Contents of this directory
This directory contains information about events that produced coverage spikes on Twitter, on mainstream media (GDELT), or both. It also includes a list of keywords (for Twitter) and a list of themes/taxonomies (for GDELT)
Events list file: 'covered_climate_events.csv'
Contents: This file contains information about 350 events that received medium to high coverage in Twitter, mainstream media, or both, covering a period of 17 months in 2013 and 2014, and labeled by relevance to climate-change, triggers, actions, and 6 news values (i.e. extraordinary, unpredictable, high magnitude, negative, conflictive, and related to elite persons). Each label is the result of the majority voting among at least 5 crowdsourcing workers (3 crowdsourcing workers for the easier task of false positives removal).
Data Format: One event per line with the following 16 comma-separated fields: Media, Event, Time Interval, Sample URLs, Relatedness (crowd), Relatedness (authors), Primary Type (or trigger), Primary Sub-type (or action), Secondary Type (or trigger), Secondary Sub-type (or action), Negativity, Magnitude, Predictability, Elite persons, Conflict, Unexpectedness
Labels: The file contains the following elements for each event:
Media: News or Twitter
Event: the event name in the form of a headline
Time Interval: the day or the interval in which we detected coverage spikes for the respective media and corresponding to the same event
Sample URLs: URLs of articles or tweets about the event
Relatedness (crowd): related to climate change; weakly related to climate change; not related to climate change
Relatedness (authors): yes (related to climate change); borderline (weakly related to climate change); no (not related to climate change)
Primary/Secondary Type (or trigger): disaster; for-profit (excl. media); govt (exec & legislative); individuals; media; ngos/groups of people
Primary/Secondary Sub-type (or action): natural hazards; human-induced hazards; legal actions; meetings/conferences; generic (campaigns/statements/other); publication/studies/research
Negativity: this is good news; this is neither good nor bad news; this is bad news
Magnitude: the magnitude of this event is high; the magnitude of this event is moderate; the magnitude of this event is low
Predictability: a member of the public could not have know this will happen; a member of the public could have know this will happen
Elite persons: this involves someone rich, powerful, or famous; this does not involve someone rich, powerful, or famous
Conflict: this depicts a conflict between two opposing persons/groups; this does not depict a conflict between two opposing persons/groups
Unexpectedness: this is an ordinary event; this is an extraordinary event
A description of the instructions given to crowdsourced workers in the news values annotation task can be found in the 'news_values_annotation_tasks_summary.txt'.
Twitter keywords file 'twitter_climate_keywords.txt'
Contents: This file contains a list of climate-change related keywords.
Data Format: plain text with one keyword per line (this format is also compatible with the one required by our collection scripts).
GDELT Themes/Taxonomies file 'gdelt_climate_themes.txt'
Contents: This file contains a list of climate-change related themes/taxonomies.

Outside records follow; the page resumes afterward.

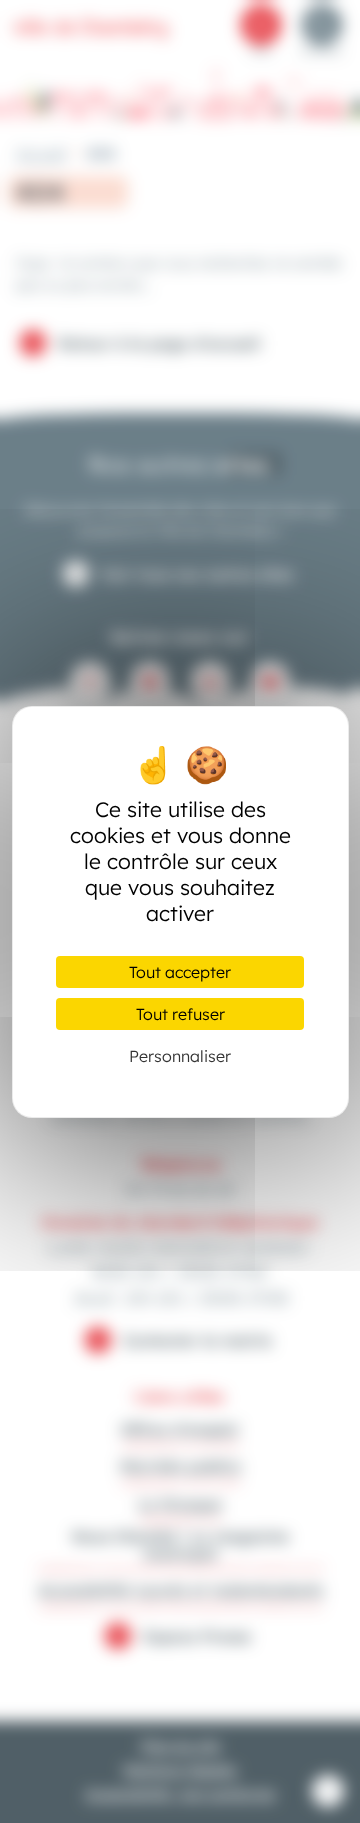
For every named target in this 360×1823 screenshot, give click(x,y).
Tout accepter (180, 972)
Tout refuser (180, 1014)
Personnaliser (180, 1056)
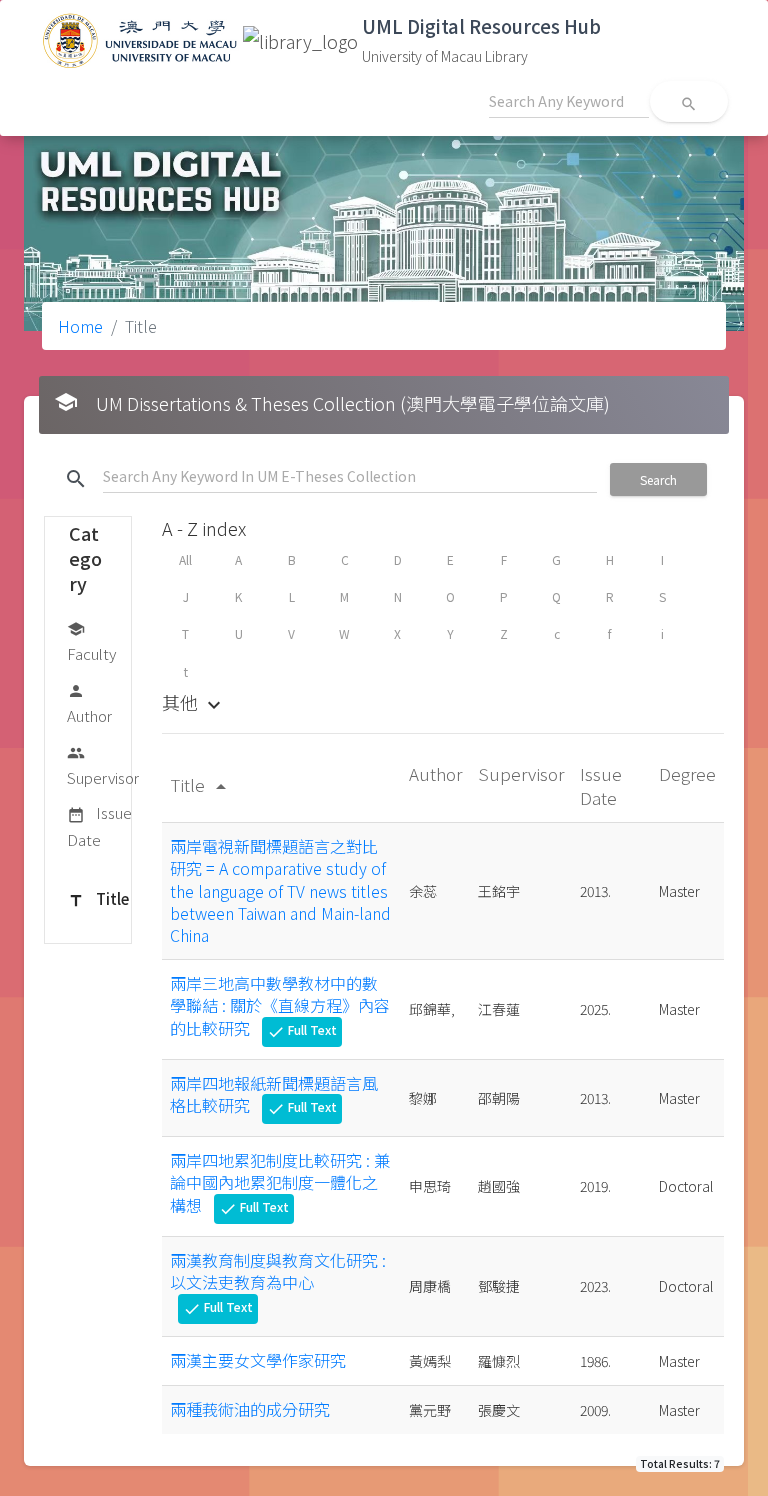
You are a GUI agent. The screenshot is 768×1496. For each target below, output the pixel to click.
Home (80, 326)
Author (89, 704)
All (185, 559)
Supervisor (103, 766)
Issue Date (99, 825)
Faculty (91, 642)
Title (98, 898)
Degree (687, 773)
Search (658, 479)
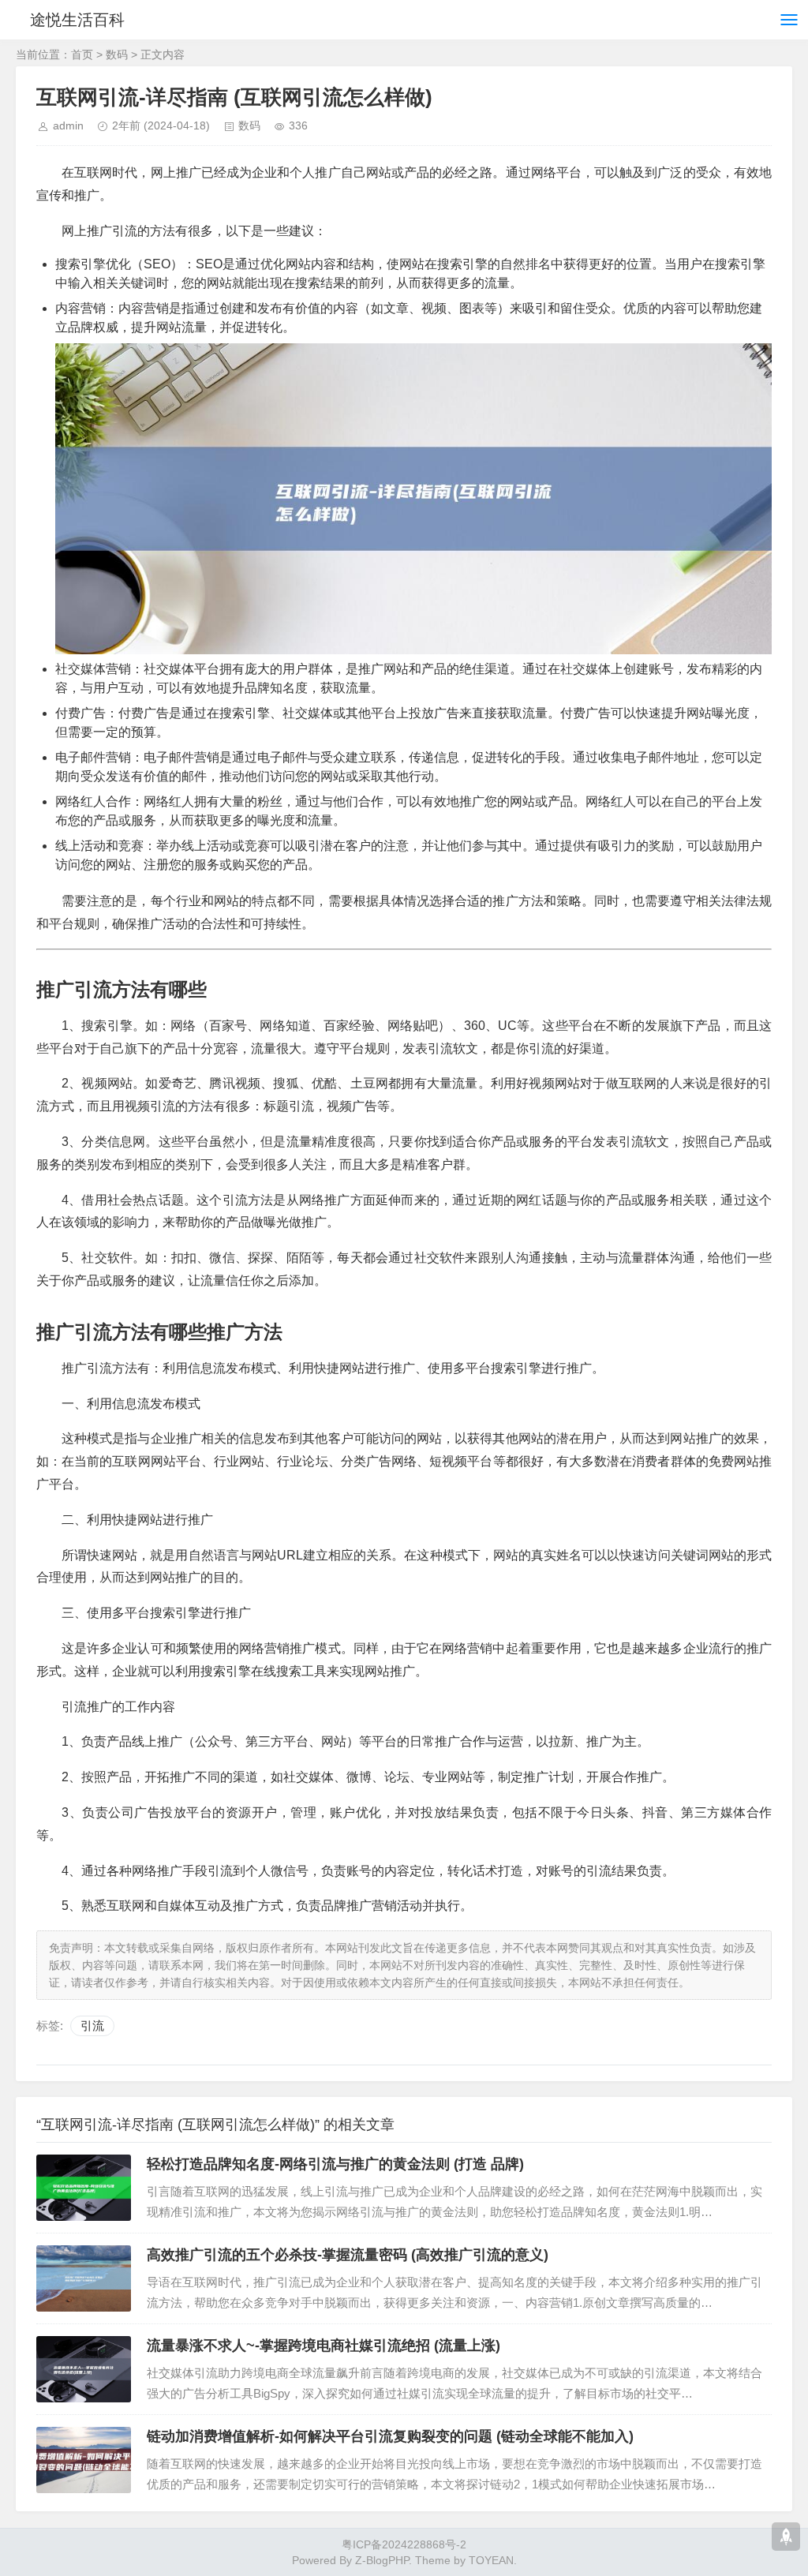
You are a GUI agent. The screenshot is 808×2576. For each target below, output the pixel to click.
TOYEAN (491, 2560)
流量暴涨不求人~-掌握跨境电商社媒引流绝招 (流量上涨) (323, 2345)
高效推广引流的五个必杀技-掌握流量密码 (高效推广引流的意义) (347, 2255)
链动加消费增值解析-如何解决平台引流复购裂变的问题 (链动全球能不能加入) (390, 2436)
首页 (82, 54)
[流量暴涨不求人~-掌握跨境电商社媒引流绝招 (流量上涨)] (83, 2369)
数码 (117, 54)
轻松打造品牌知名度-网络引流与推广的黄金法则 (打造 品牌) (335, 2164)
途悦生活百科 (77, 19)
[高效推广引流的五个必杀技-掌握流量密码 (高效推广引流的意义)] (83, 2278)
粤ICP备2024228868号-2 (404, 2544)
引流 (92, 2025)
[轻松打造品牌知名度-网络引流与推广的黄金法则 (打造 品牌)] (83, 2188)
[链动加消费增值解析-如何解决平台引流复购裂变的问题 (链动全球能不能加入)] (83, 2460)
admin (68, 125)
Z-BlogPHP (382, 2560)
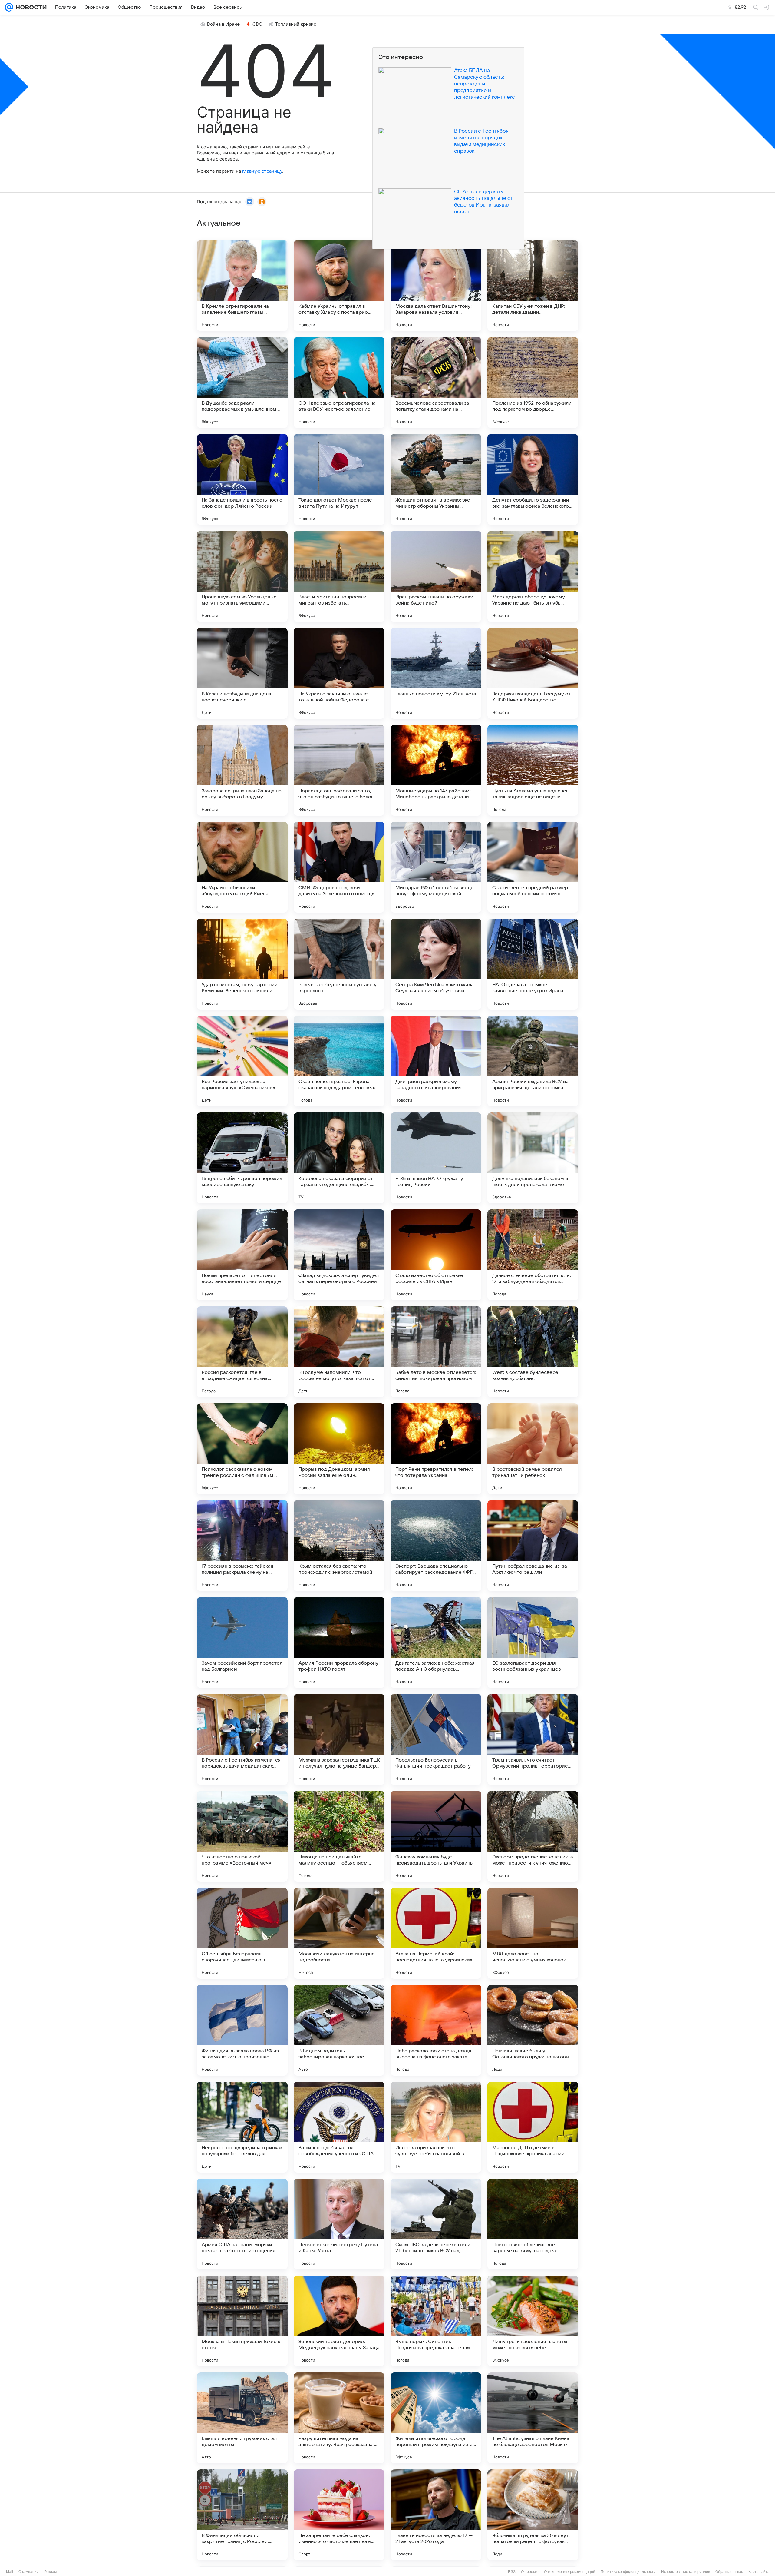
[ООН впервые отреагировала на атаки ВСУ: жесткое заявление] (339, 382)
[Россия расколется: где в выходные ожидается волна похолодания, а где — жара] (242, 1351)
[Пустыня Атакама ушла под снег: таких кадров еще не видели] (532, 770)
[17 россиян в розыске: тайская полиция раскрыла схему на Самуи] (242, 1545)
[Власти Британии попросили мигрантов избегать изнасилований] (339, 576)
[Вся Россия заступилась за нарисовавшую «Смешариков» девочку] (242, 1061)
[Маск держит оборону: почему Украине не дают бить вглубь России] (532, 576)
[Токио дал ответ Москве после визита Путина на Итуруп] (339, 479)
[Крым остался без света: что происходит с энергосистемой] (339, 1545)
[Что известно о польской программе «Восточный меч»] (242, 1836)
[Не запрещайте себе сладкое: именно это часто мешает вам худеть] (339, 2514)
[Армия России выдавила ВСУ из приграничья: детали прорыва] (532, 1061)
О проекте (530, 2572)
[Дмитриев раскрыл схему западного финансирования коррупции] (436, 1061)
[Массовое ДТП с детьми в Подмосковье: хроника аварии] (532, 2127)
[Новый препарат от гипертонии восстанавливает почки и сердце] (242, 1254)
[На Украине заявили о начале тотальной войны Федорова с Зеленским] (339, 673)
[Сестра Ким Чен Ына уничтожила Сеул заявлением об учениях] (436, 964)
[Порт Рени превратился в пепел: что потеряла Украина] (436, 1448)
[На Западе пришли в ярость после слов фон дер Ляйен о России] (242, 479)
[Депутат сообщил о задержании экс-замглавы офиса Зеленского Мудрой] (532, 479)
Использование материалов (685, 2572)
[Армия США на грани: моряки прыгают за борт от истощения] (242, 2224)
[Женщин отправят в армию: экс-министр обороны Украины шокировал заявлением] (436, 479)
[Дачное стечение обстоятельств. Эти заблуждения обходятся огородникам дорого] (532, 1254)
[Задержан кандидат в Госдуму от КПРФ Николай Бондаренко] (532, 673)
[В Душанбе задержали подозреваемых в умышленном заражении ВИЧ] (242, 382)
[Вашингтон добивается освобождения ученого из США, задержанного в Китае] (339, 2127)
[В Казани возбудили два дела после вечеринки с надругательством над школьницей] (242, 673)
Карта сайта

Data Format: plain text with one GDELT theme/taxonomy per line. The initial/bootstrap theme, the themes list and taxonomies list are marked by a line starting with "#".
Crowdsourcing examples file 'news_values_annotation_tasks_summary.txt'
Contents: This file contains example instructions and of correctly annotated events.
Data Format: plain text.
[Olteanu et al. 2015] Alexandra Olteanu, Carlos Castillo, Nicholas Diakopoulos, Karl Aberer. 2015. Comparing Events Coverage in Online News and Social Media: The Case of Climate Change. In Proceedings of the AAAI Conference on Web and Social Media (ICWSM'15). AAAI Press, Oxford, UK.
For inquiries please contact Alexandra Olteanu, or Carlos Castillo, or Nicholas Diakopoulos, or Karl Aberer.
- 2015-04-06: v1.0, initial release.